## START

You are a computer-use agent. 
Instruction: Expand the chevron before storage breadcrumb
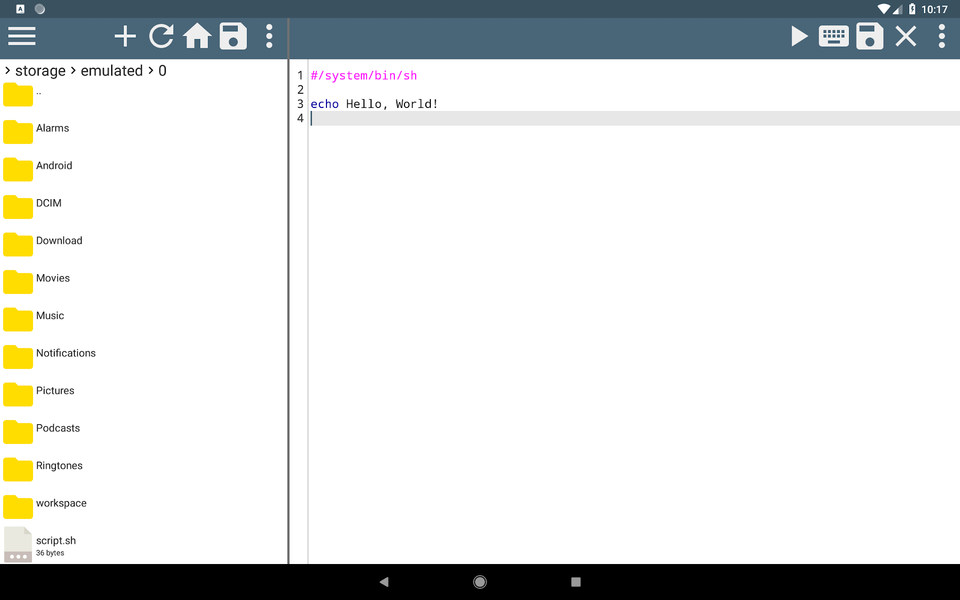7,70
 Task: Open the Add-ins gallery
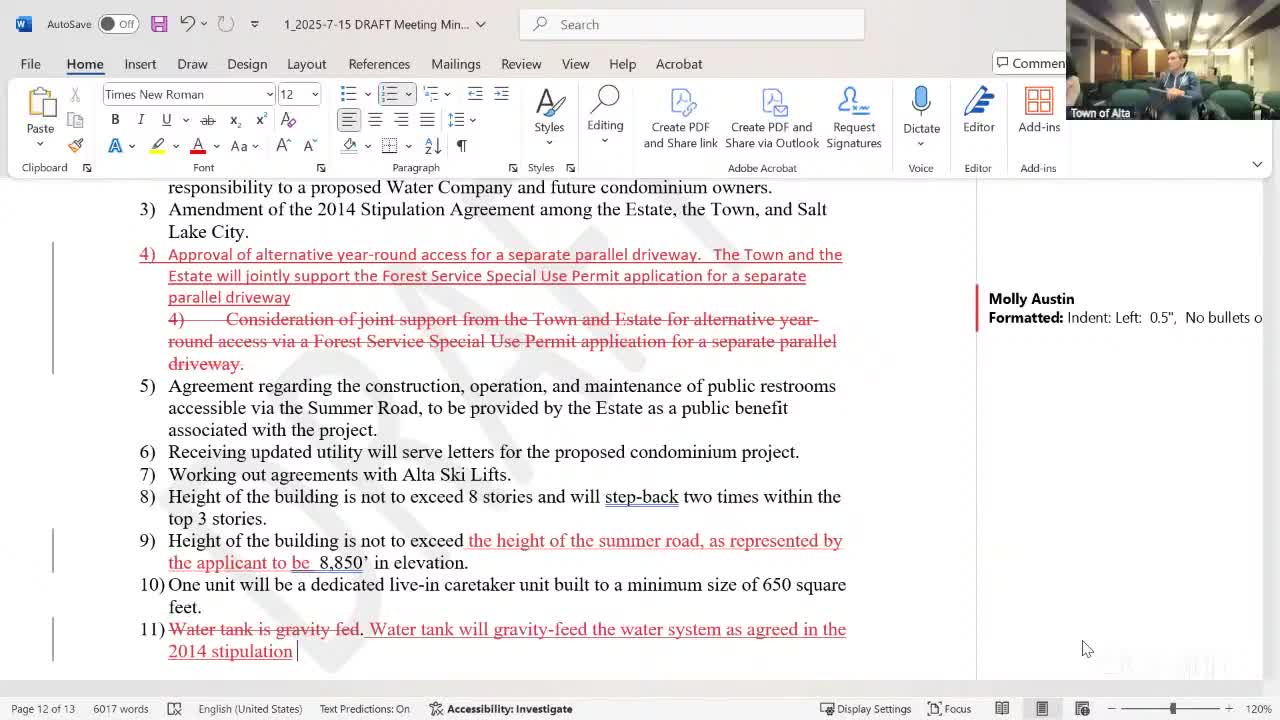pos(1038,112)
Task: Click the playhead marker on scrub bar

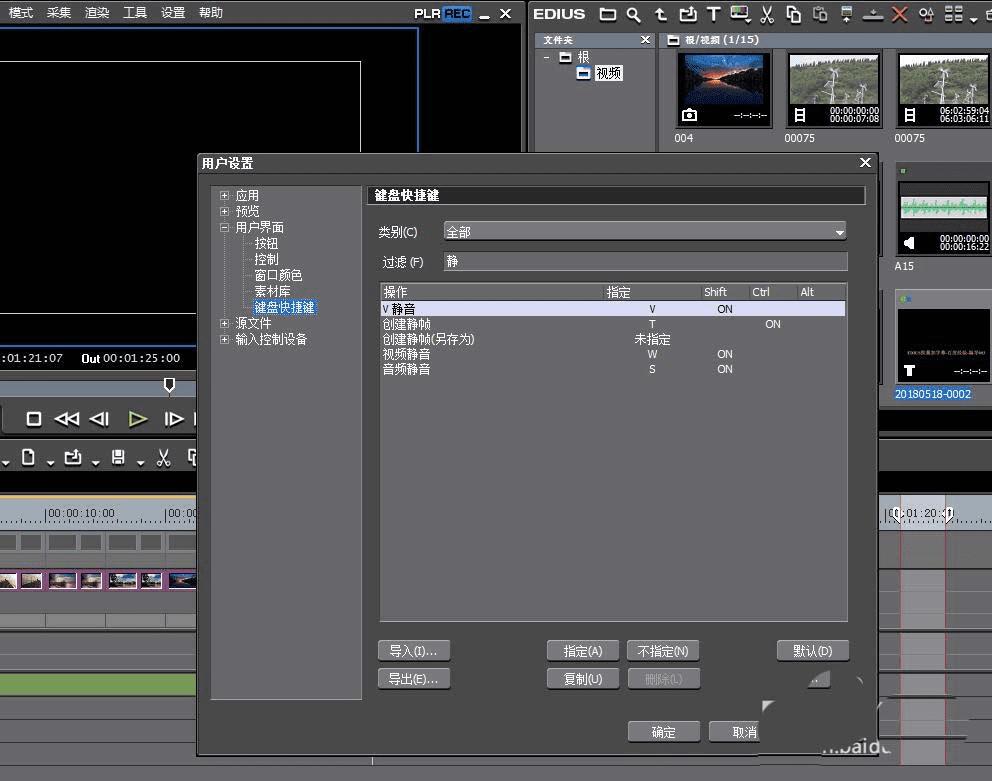Action: click(169, 385)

## END

Instruction:
Reproduce the entries above word for word and leave out the pictures.

Completed task:
You are a computer-use agent. 
Instruction: Expand the chevron before storage breadcrumb
7,70
 Task: Open the Add-ins gallery
pos(1038,112)
Task: Click the playhead marker on scrub bar

Action: click(169, 385)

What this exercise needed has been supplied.